Ultra-Fast Warming Procedure of Vitrified Blastocysts Results in Maintained Embryology and Clinical Outcomes.

Abstract

Vitrification has revolutionized embryo cryopreservation, but represents a significant workload in the IVF lab. We evaluated here an ultrafast blastocyst warming procedure in order to improve workflow while maintaining clinical outcome. We first evaluated the expression of main markers of lineage specification in a subset of blastocysts donated to research warmed with ultrafast protocol. We then performed a prospective pseudo-randomized pilot study comparing blastocyst survival, reexpansion and live birth rates between standard (3 steps, 15 min), and ultrafast warming protocol (1 step, 2 min). Finally, survival, reexpansion and live birth rates (LBR) obtained with ultrafast warming protocol were prospectively collected during 3 months and compared with previous indicators. Immunofluorescence experiments showed that staining and spatial organization of cell fate markers were conserved with ultrafast protocol. Survival, reexpansion and LBR were strictly comparable between standard (n = 47 cycles) and ultrafast (n = 39 cycles) groups in the pilot study (100 vs 100%, 80 vs 76% and 29.8 vs 30.7% in standard and simplified groups respectively).
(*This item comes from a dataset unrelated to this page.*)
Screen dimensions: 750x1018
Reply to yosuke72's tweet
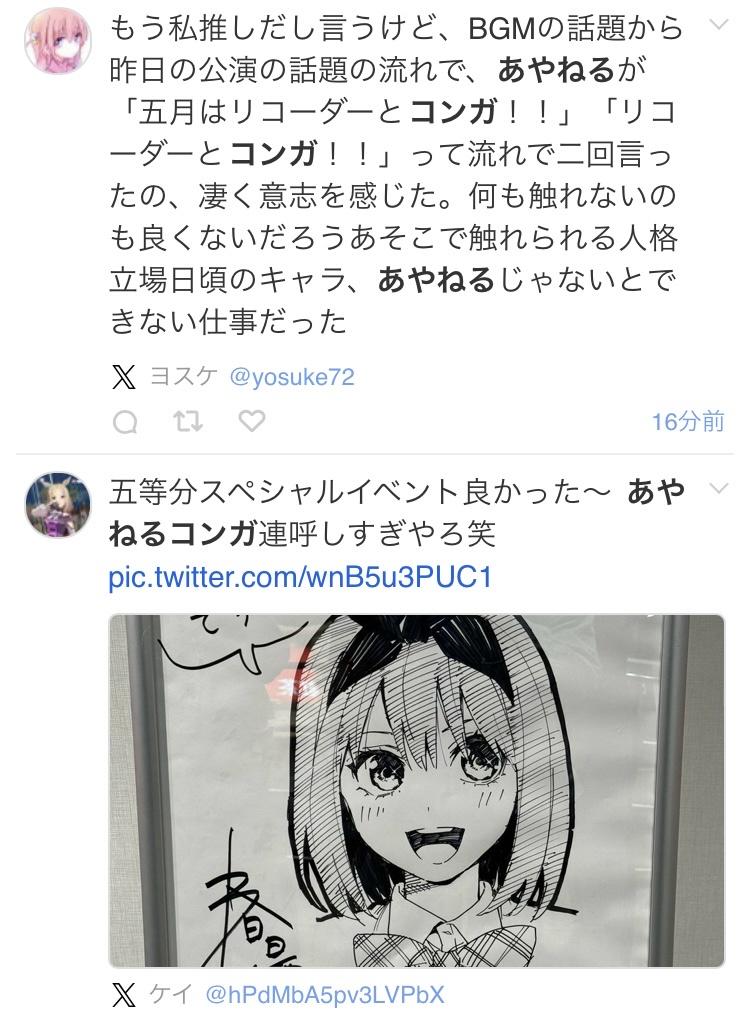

Survival, expansion and LBR obtained with the ultrafast warming protocol over the next 3-month period (321 cycles, 336 embryos) were comparable with those obtained with the standard protocol throughout the 6 months (547 FBT cycles, 578 embryos) preceding shifting protocol (97.6 and 29.6% vs 97.8 and 28.3% respectively, p > 0.05 for both). In conclusion, using an ultrafast blastocyst warming procedure results in similar embryology and clinical outcomes compared with standard protocol, but significantly shortens the technical procedure, ultimately improving the overall lab's workflow.